Harris made his comments last week to a key advisory panel that is wading into the thorny topic of how public school teachers and schools are rated.
The group is the Accountability Commission, an influential panel that advises Louisiana’s top school board.
It includes teachers, superintendents, business and other advocacy groups involved in education issues.
Recommendations of the commission are often adopted by the state Board of Elementary and Secondary Education, and then show up as policies in public school classrooms statewide.
However, a push to take another look at how public school teachers are evaluated — a topic of ferocious debate in the Legislature and the subject of a pending lawsuit — and how public schools are rated is already sparking controversy.
Steve Monaghan, president of the Louisiana Federation of Teachers and a member of the commission, said the twin reviews make sense.
“There are things that are not right,” said Monaghan, a longtime critic of how the state ranks teachers and public schools.
On the other side, Stephanie Desselle, a veteran panel member who tracks public school issues for the Council for a Better Louisiana, questions the reasons for the review and what the results will be.
“My concern is that we are going to water down or completely render meaningless what has been a very strong school accountability system based on school performance scores and letter grades,” Desselle said.

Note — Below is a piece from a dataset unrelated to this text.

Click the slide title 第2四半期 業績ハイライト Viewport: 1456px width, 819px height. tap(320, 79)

“The consequence of these kinds of changes we are talking about could be huge,” she said.
The system the state uses to rate public school teachers and schools has taken effect only in recent years, and only after bitter debate at the Legislature and BESE and in ongoing lawsuits.

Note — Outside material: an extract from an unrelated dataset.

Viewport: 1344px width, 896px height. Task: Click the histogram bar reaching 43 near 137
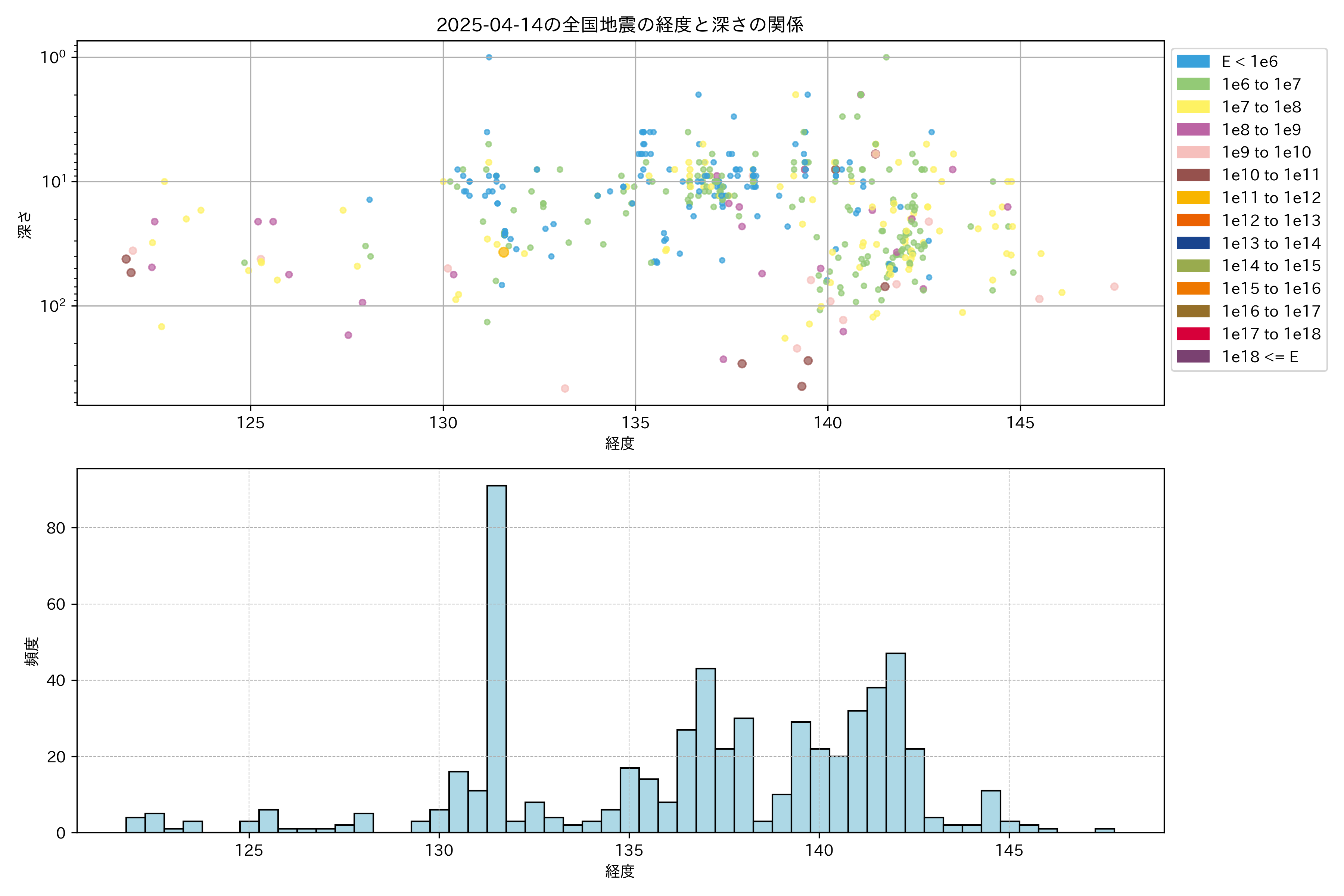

Teachers are subject to annual reviews, with half of the checks based on the growth of student achievement and half on traditional observations by principals.
Public schools get annual performance scores, which are linked mostly to how students do on key exams. Those scores then translate into a letter grade aimed at giving parents and other taxpayers an easy way to get a snapshot of a school’s quality.
Harris said schools are judged based on student performance, regardless of where they started the school year, while teachers are more fairly evaluated for how much students improve during the school year.
“Those two things should line up,” he said.
In addition, roughly one in three public school teachers is reviewed based on objective data — Value Added — while the other two-thirds are graded on whether they met more goals set by teachers and principals at the start of the school year — Student Learning Targets.
Debbie Schum, executive director of the Louisiana Association of School Principals, said the new system for reviewing teacher performance is flawed.
She said that, in meetings with principals, some teachers may be expected to improve student performance by 10 percent and others by 30 percent.
“Right now, there is not a lot of confidence in the right target to reach,” she said.
“People want something that is fair and something that is consistent. But right now, what we have is something that is not fair and not consistent.”
On public school ratings, Ascension Parish School District Superintendent Patrice Pujol said the state has never defined a good school.
“We have never built a system on how much value we add,” Pujol said of educators.
As a result, she said, there are top-rated schools where students show little growth during the year and others with low marks where students may grow academically by two years or more, not one.
Desselle, the lone dissenter on the commission on a vote to move forward, downplayed Harris’ concerns that school and teacher rating systems are not aligned.
“Because the two things are very different, they measure different things,” she said. “They have a different purpose.”
The commission is not the only group reviewing teacher evaluation methods.
Under a state law approved earlier this year — it is House Bill 415 — an eight-member subcommittee of the commission, including six teachers, will recommend possible changes to the Legislature. The suggestions are due 60 days before the start of the 2015 legislative session.